The main character in Mona Simpson’s story “Lawns” works in her college’s mail room. Sometimes, as a way of touching other people’s lives and maybe taking on some of their personalities, she steals the letters and reads them. Some contain checks, some contain cash, and others she characterizes as “just mundane, that’s all that’s new, I-had-a-pork-chop-for-dinner letters.”

I share my fellow Bread Loafer Ru Freeman’s belief that what happens in workshop should stay in workshop. I’ve shared details elsewhere about things that happened to me in a workshop that caused me considerable pain, but I didn’t do so until five years after it happened. My post yesterday (which alluded to that troubling experience) was a tribute to someone I met here whom I love and whom I miss. Like Ru, I am not interested in spreading gossip or talking about anyone’s dreadful manuscript (and there are some) or embarrassing display of drunkenness or other unwise behavior (and there are some of those, too).

In truth, I haven’t ever blogged much during the conference. There is just too much to do. I do write in my paper journal, mostly notes from classes and conferences. In 2003, as bad as it was, I did produce five short passages in response to the workshop leader’s writing prompts, and one of them will probably become the seed for my next novel. (How’s that for irony?) An exercise begun in Carol Anshaw’s class in 2004 became the story I took to workshop last year.
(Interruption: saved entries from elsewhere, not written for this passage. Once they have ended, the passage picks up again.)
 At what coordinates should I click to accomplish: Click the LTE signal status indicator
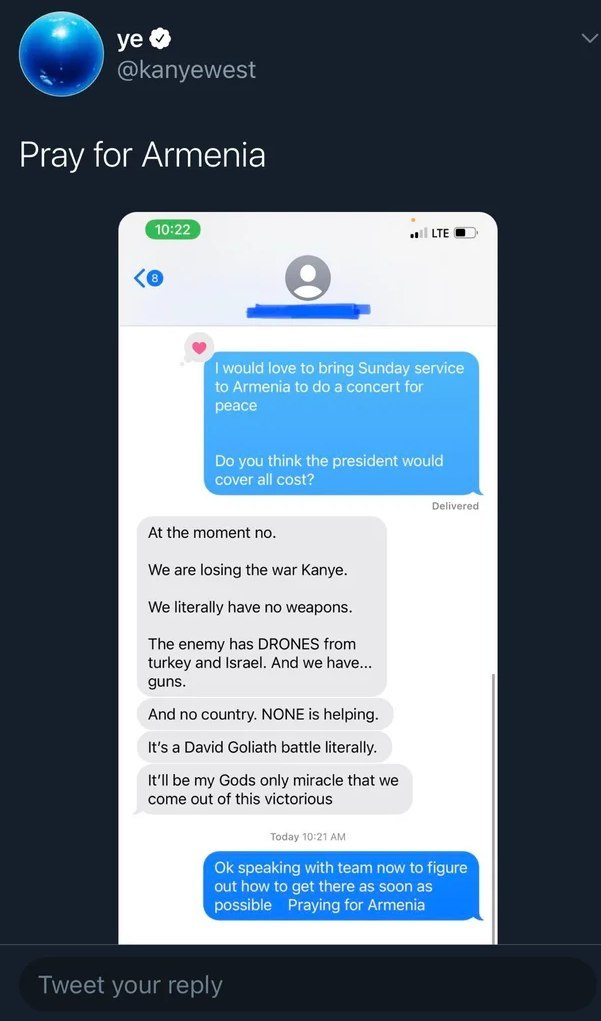(430, 232)
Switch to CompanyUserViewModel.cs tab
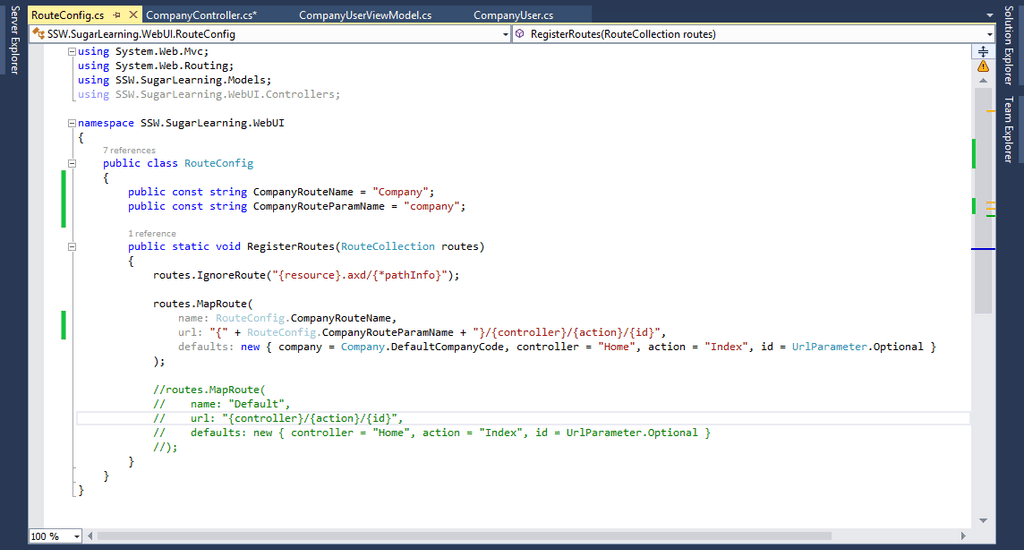This screenshot has width=1024, height=550. pos(365,16)
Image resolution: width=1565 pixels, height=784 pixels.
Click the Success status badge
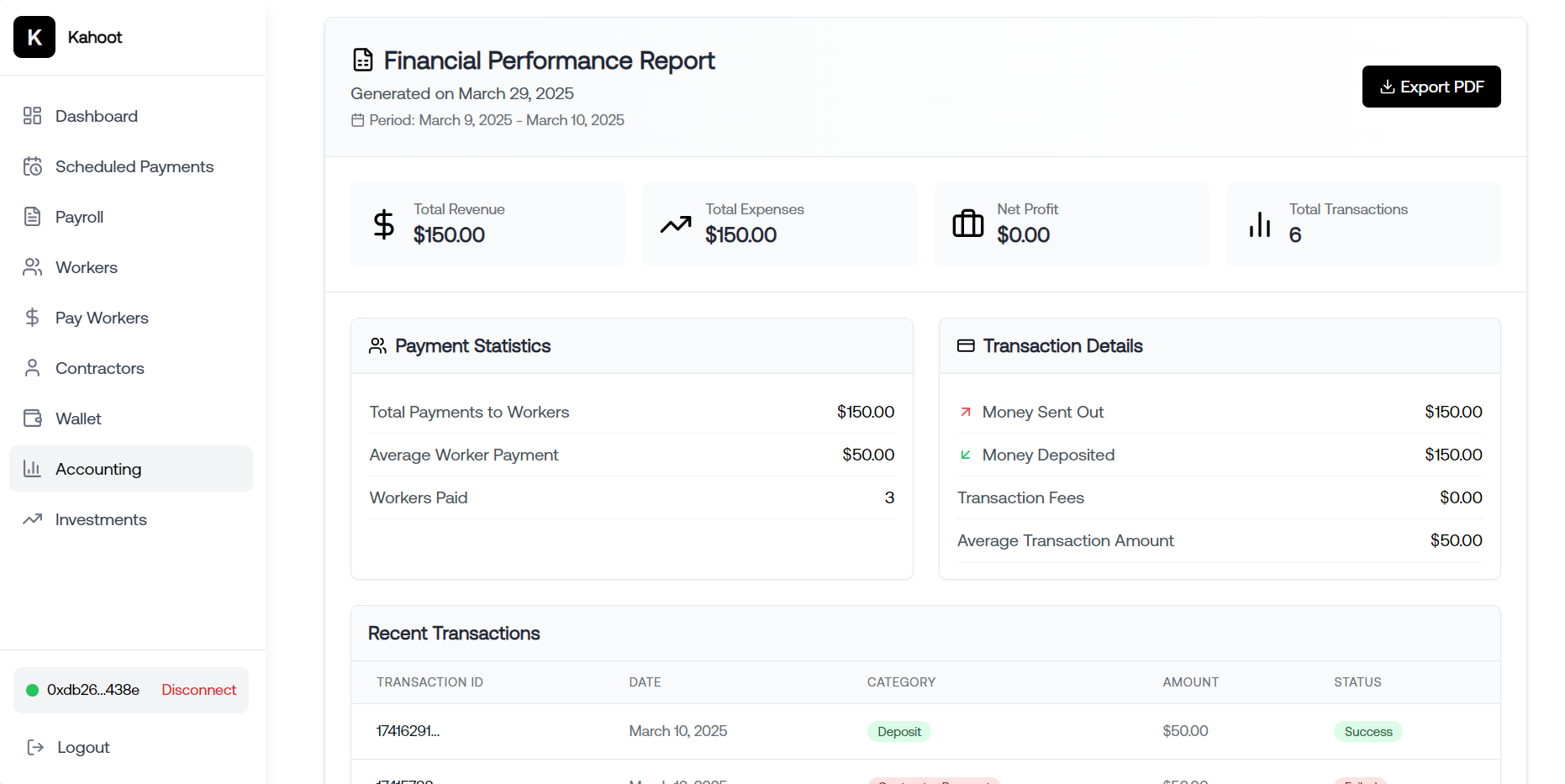coord(1367,731)
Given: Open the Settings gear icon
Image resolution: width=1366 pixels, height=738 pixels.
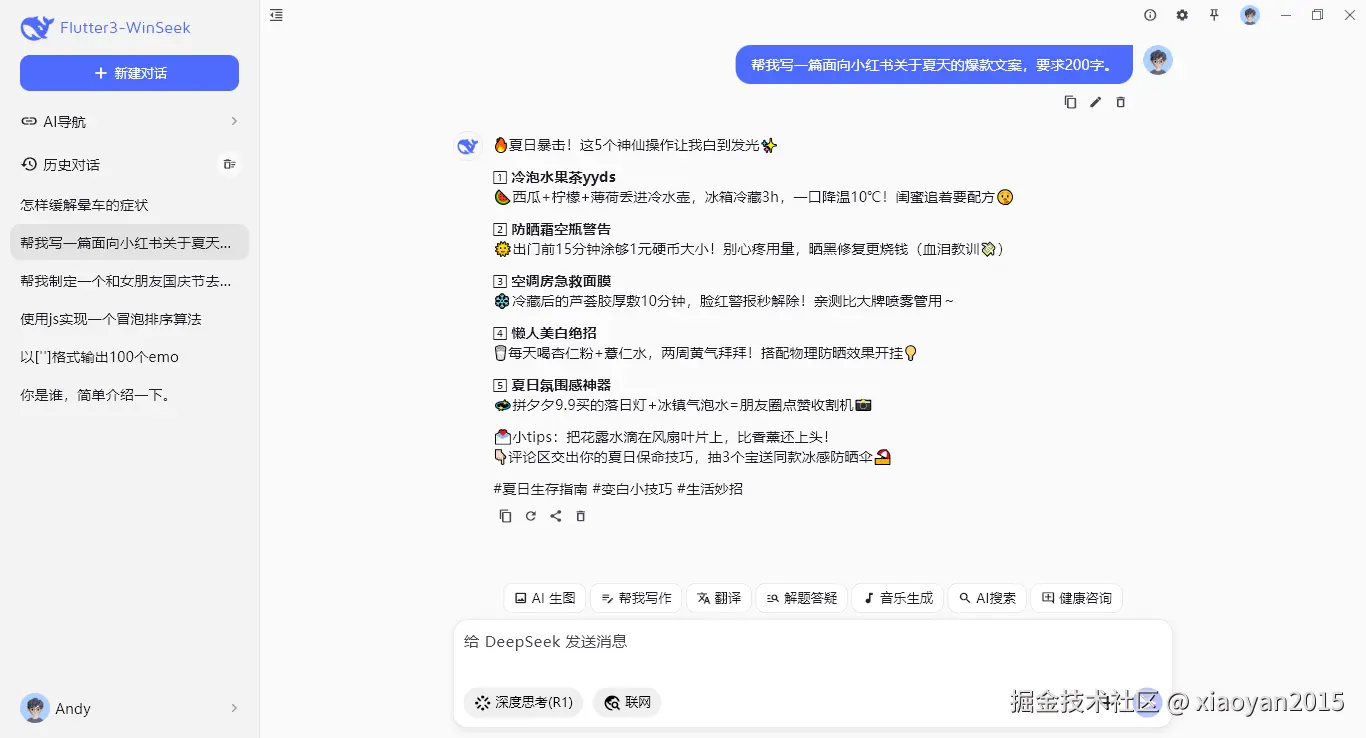Looking at the screenshot, I should click(1182, 15).

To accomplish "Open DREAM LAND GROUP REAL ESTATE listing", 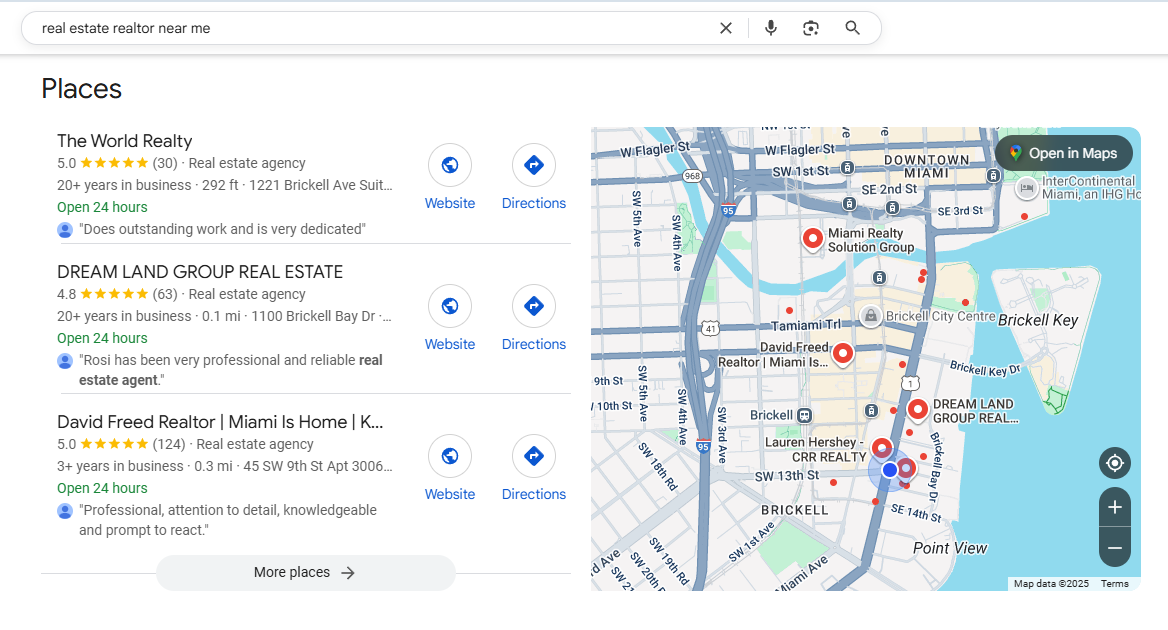I will 200,272.
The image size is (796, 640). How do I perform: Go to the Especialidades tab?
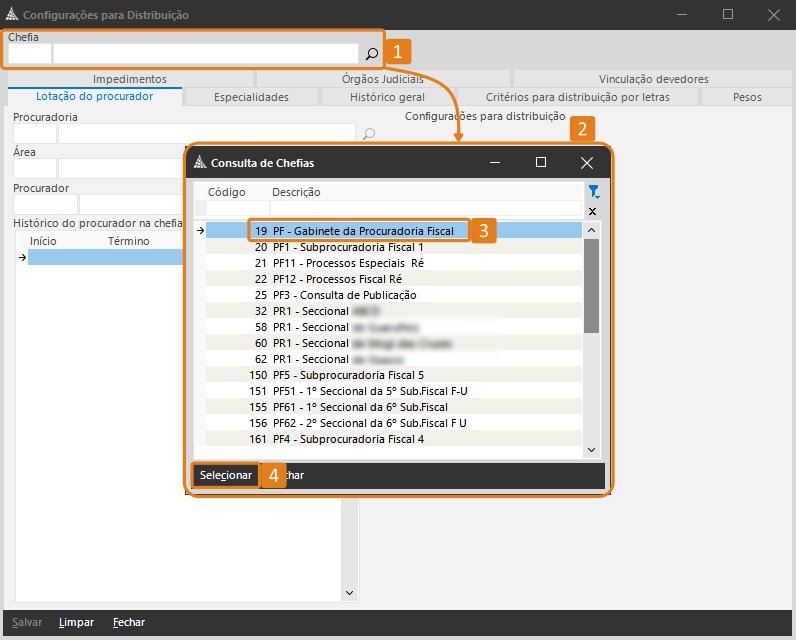[251, 97]
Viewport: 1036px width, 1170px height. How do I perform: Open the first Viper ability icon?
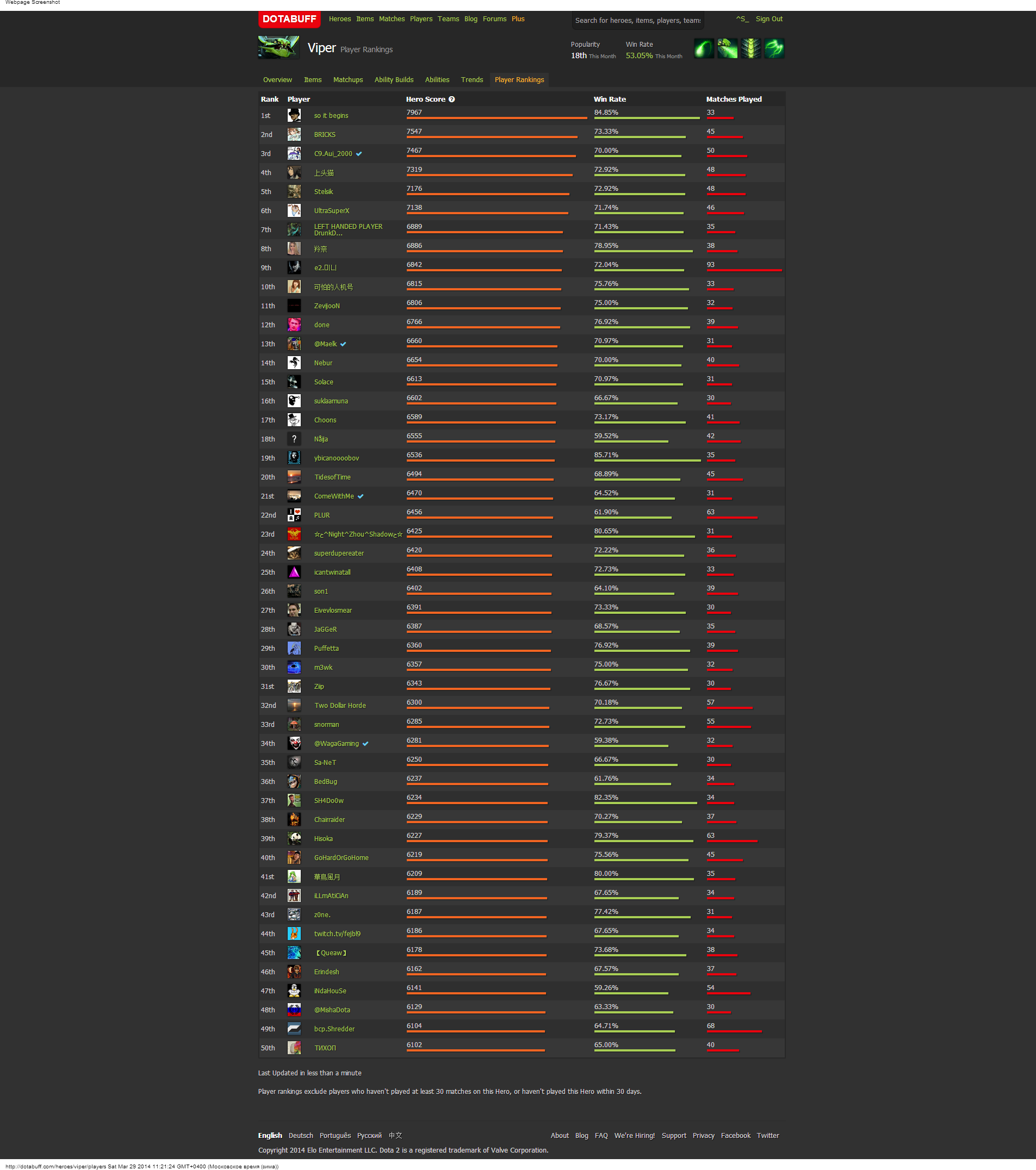(704, 48)
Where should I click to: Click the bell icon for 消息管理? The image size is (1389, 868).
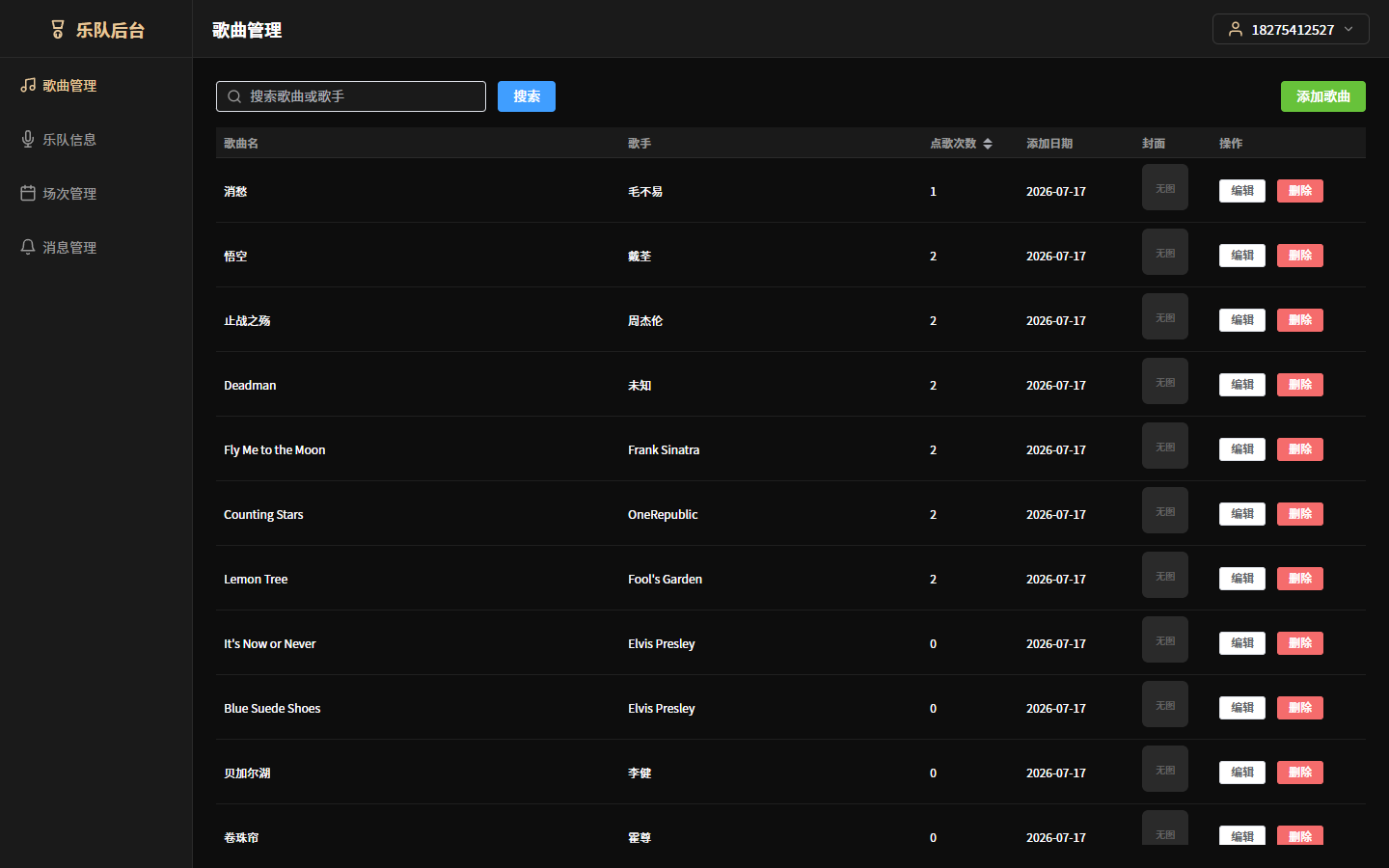coord(28,247)
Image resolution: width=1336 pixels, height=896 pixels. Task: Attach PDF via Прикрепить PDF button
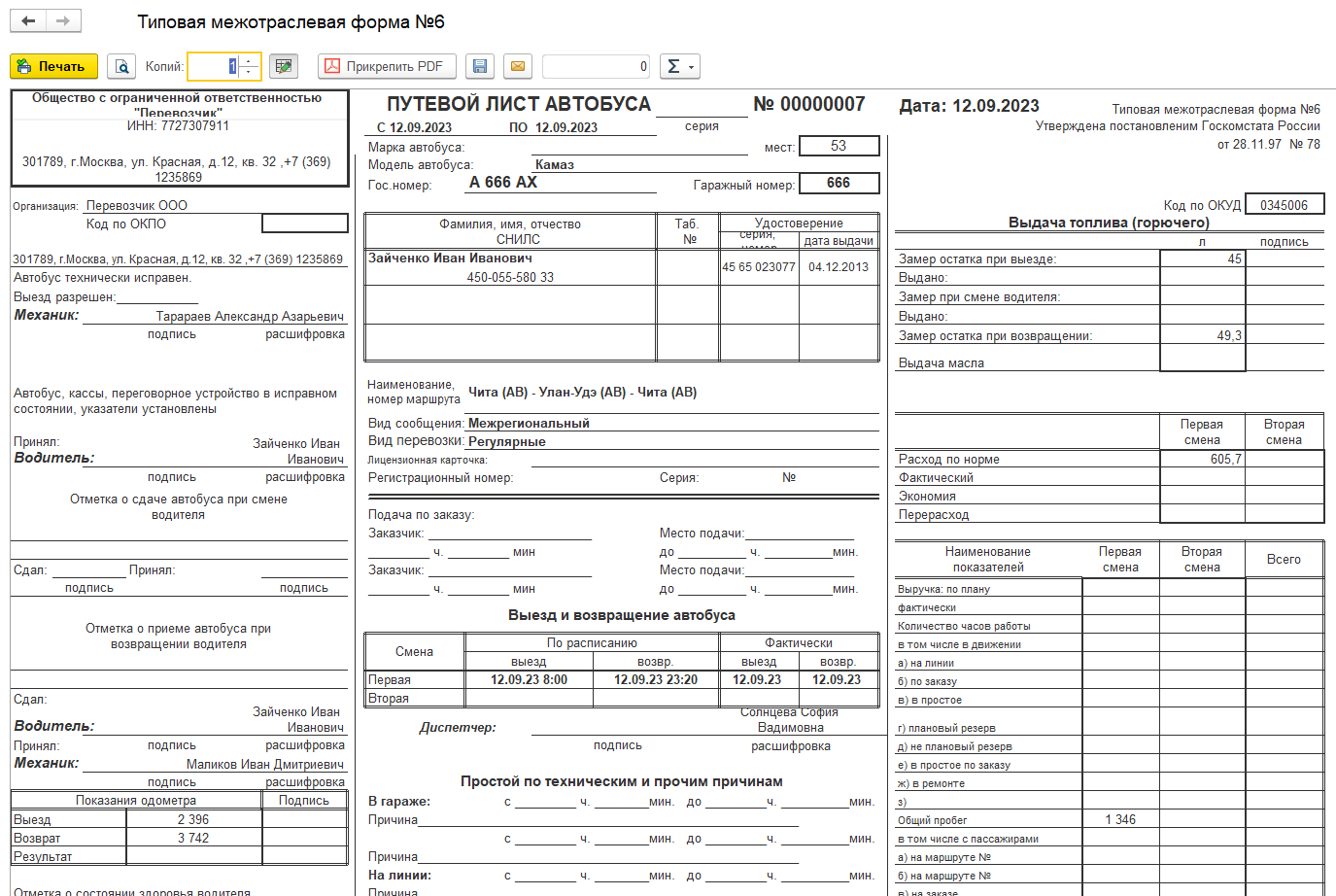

My participation in Bread Loaf this year has taken on in my mind a gigantic significance in my development as a writer. My bumpy road to attendance made me want to pay attention more than ever, capture and savor every moment. I do that best by writing, and by writing publicly. So, like Ru, while I won’t be divulging any secrets or breaking anyone’s trust, I will write about what it’s like to be here, to breathe the air, to look at the light, to figure out where I’ve been and where I’m going.

And to report that tonight I had a pork chop for dinner.